Substack vs beehiiv: Which Newsletter Platform Wins?
Substack takes 10% of paid subscriptions; beehiiv charges a flat fee with an ad network. Compare fees, growth tools, and ownership — plus a third option.
Quick answer: Choose Substack for the easiest start and its discovery network (recommendations, app, Notes) — accepting a 10% cut of paid revenue forever. Choose beehiiv for growth mechanics and monetization variety (referrals, Boosts, ad network) at a flat fee with 0% taken from subscriptions. If owning your platform matters more than either — your design, your SEO, your subscriber list on your own Stripe — the answer is a third option: Ghost.
Two Different Bets on the Same Business
Substack and beehiiv are both excellent newsletter platforms, but they make opposite bets.
Substack bets on its network. It’s free until you monetize, payments are pre-wired (subscribers pay through Substack’s Stripe), and the platform actively feeds you readers through recommendations, the Substack app, and Notes. In exchange, it takes 10% of every paid subscription, forever — on top of Stripe’s ~2.9% + $0.30, roughly 13% of gross revenue.
beehiiv bets on tooling. Built by the team behind Morning Brew’s growth, it charges a flat monthly fee and takes 0% of your subscription revenue. Instead of a discovery feed, it gives you growth and monetization machinery: an automated referral program, the Boosts marketplace, and a built-in ad network with brand advertisers.
Which bet is right depends on how you plan to grow and how you plan to earn.
Pricing and Fees
| Substack | beehiiv | |
|---|---|---|
| Free tier | Free, unlimited subscribers | Launch: free up to 2,500 subscribers |
| Paid plans | None — always free to use | Scale from $43/mo (annual billing varies) |
| Cut of paid subscriptions | 10% + Stripe fees | 0% + Stripe fees (paid plans) |
| Where payments land | Substack’s Stripe platform account | Your own Stripe account |
The math is simple: Substack’s cost scales with your success, beehiiv’s doesn’t.
- At $1,000/month in subscriptions: Substack takes ~$100/mo; beehiiv costs ~$43/mo flat.
- At $5,000/month: Substack takes ~$500/mo; beehiiv still ~$43/mo.
- At $100,000/year: Substack’s cut is roughly $13,000/year including processing; beehiiv stays around $500–700/year.
The break-even is early. Once a paid newsletter earns more than ~$430/month, beehiiv’s flat fee is already cheaper than Substack’s 10% — and the gap widens every month after.
One caveat in Substack’s favor: at zero revenue, Substack is genuinely free with no subscriber cap, while beehiiv’s free plan caps at 2,500 subscribers. For a free newsletter you never plan to monetize, Substack costs nothing indefinitely.

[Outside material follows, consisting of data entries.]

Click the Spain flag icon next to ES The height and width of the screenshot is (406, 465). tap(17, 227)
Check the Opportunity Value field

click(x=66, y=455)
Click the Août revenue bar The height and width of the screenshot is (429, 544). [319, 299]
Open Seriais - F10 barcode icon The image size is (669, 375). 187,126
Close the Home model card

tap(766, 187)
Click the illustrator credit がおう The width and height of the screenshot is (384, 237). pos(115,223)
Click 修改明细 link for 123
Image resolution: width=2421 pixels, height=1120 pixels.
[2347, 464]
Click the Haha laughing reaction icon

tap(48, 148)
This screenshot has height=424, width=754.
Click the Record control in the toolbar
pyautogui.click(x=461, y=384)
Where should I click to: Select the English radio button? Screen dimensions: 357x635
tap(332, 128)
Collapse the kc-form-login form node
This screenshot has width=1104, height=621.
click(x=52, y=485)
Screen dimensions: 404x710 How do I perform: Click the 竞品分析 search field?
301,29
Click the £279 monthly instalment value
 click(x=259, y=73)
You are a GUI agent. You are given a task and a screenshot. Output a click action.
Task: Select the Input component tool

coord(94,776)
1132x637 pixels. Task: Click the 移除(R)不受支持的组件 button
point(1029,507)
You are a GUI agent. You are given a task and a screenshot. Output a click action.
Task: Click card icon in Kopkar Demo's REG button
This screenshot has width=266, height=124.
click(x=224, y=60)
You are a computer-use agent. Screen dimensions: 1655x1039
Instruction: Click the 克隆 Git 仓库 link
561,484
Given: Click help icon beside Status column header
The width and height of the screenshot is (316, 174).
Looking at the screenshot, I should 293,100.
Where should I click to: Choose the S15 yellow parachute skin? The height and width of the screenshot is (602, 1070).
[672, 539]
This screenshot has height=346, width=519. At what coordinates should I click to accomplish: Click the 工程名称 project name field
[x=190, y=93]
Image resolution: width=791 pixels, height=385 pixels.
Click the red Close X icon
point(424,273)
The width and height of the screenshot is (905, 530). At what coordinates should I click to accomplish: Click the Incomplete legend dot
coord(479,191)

Growth: Network vs Machinery
Substack’s network effect is real. Recommendations from other Substack publications are the most effective subscriber-acquisition channel many writers report, and the app + Notes give your writing a social surface without you running ads. You’re renting attention from the network — which works until the algorithm or the network’s politics shift.
beehiiv gives you the machinery instead:
- Referral program — automated milestone rewards for subscribers who share your newsletter
- Boosts — a marketplace where you pay other newsletters to recommend you (or earn by recommending others; beehiiv takes 20% of Boosts spend)
- Recommendations — beehiiv-network cross-recommendations, similar to Substack’s
Neither platform gives you meaningful search growth: your publication lives on their rented infrastructure with limited SEO control. That’s the lane where Ghost plays — every post is a page on your own domain with full meta, schema, and sitemap control.
Monetization Beyond Subscriptions
This is beehiiv’s clearest win. Substack monetizes one way: paid subscriptions (minus 10%). beehiiv stacks three:
- Paid subscriptions (0% platform cut on paid plans)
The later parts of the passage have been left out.